Gawler’s interest in sustainability has focused on the emerging area ecotourism, which involves responsible, conservation-supportive travel to natural areas. Last December, she received an Honors Grant and a Pioneer Leadership Program grant to do independent research in New Zealand on the topic.

“I worked with a professor there who was studying the impacts of the water crisis that happened in Cape Town, South Africa, on the tourism industry there,” she explains. “After my research with him, I got to go out and learn about ecotourism and sustainability in New Zealand.”

Travel has always been a priority, and coming from an international high school, Gawler knew she wanted to major in international studies. “I love learning about new cultures, and I wanted to continue to learn about them in an academic setting.”

As part of the dual-degree program, she will finish her bachelor’s degree this spring and then next year will complete a master’s degree in international development with a focus on sustainability and a certificate in global corporate social responsibility from the Josef Korbel School of International Studies.

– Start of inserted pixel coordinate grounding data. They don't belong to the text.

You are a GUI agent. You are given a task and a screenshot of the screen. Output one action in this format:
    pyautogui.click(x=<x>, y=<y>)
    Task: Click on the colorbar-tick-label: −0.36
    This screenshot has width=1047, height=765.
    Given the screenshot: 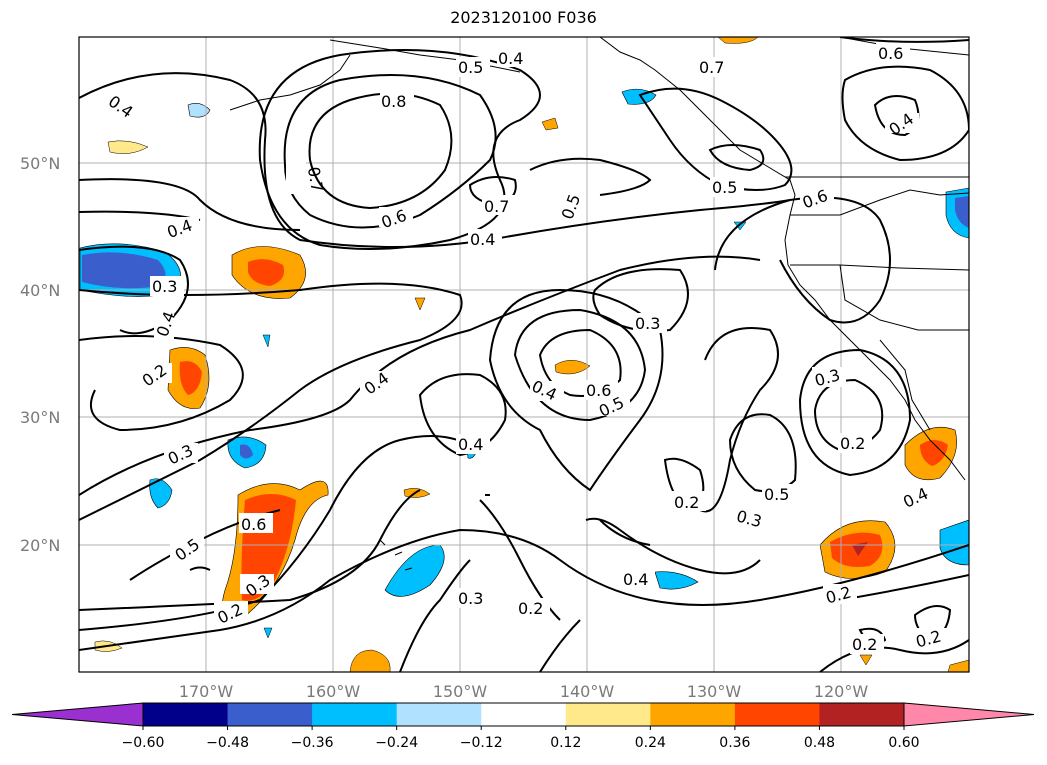 What is the action you would take?
    pyautogui.click(x=312, y=743)
    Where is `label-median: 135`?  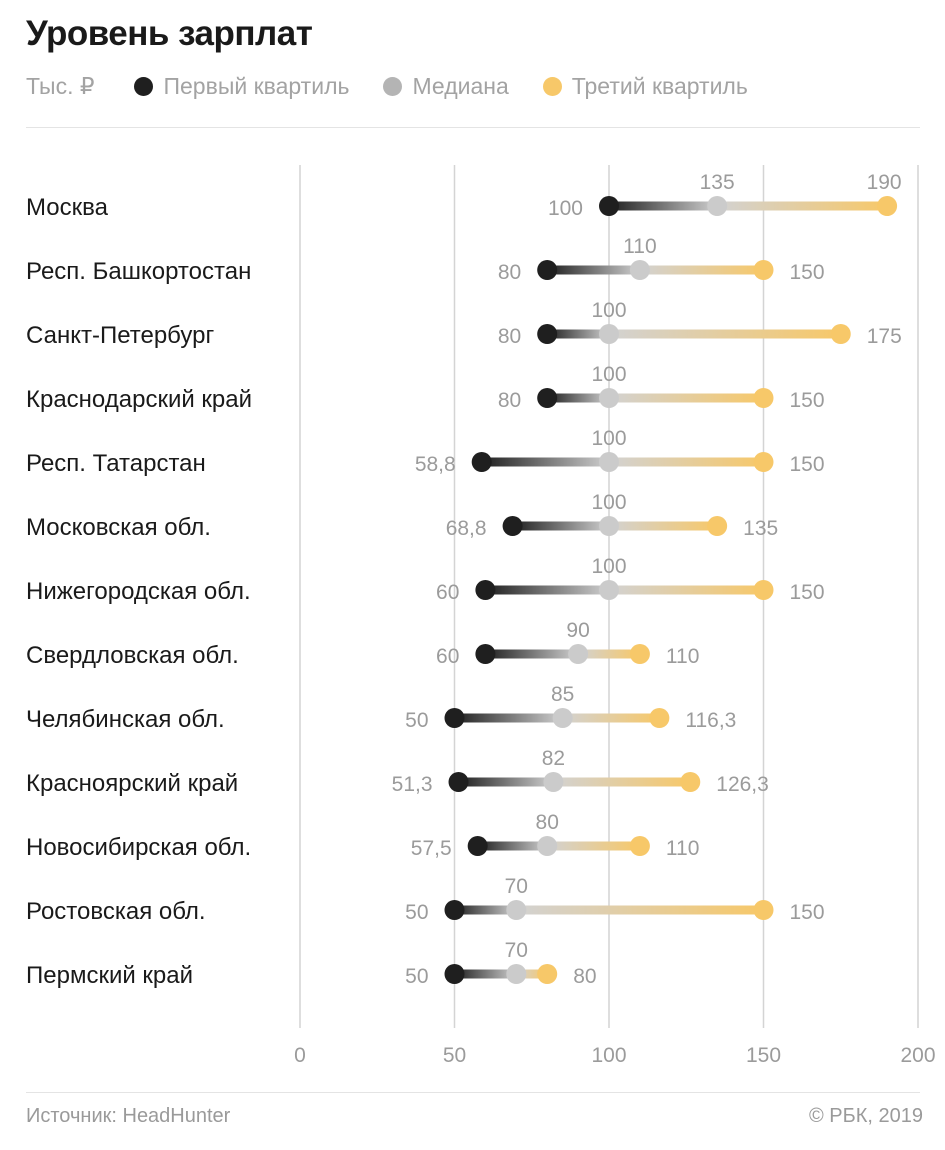 label-median: 135 is located at coordinates (718, 182).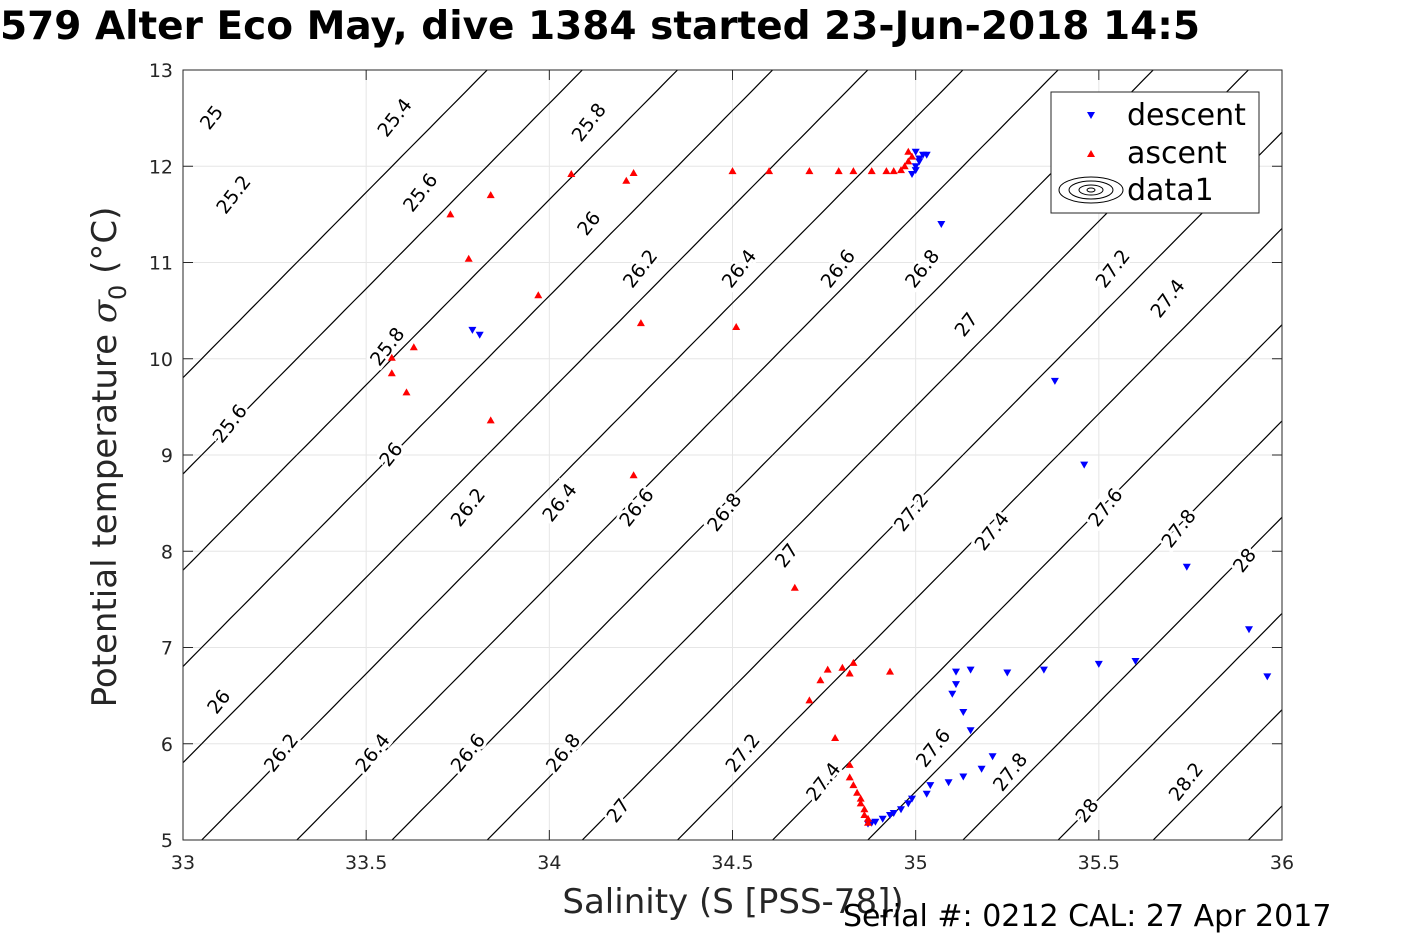  I want to click on x-tick-label: 33.5, so click(366, 863).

With degrees in hand, she’ll be ready to take on a career in the developing field of corporate social responsibility, something she’s been learning about during two concurrent internships in her senior year. “I’ll be working on sustainable outreach, helping companies in Denver be more aware of their energy use to make their buildings and processes more efficient.”

Although Gawler has blazed a trail all over the world as a DU student, she says it’s the campus community and her professors who have had the most impact. “I’ll definitely miss the community aspect—being able to get a coffee with friends after class, going to club meetings, and just the social parts of being a student,” she says. “I love school and my professors, so having to leave is sad.”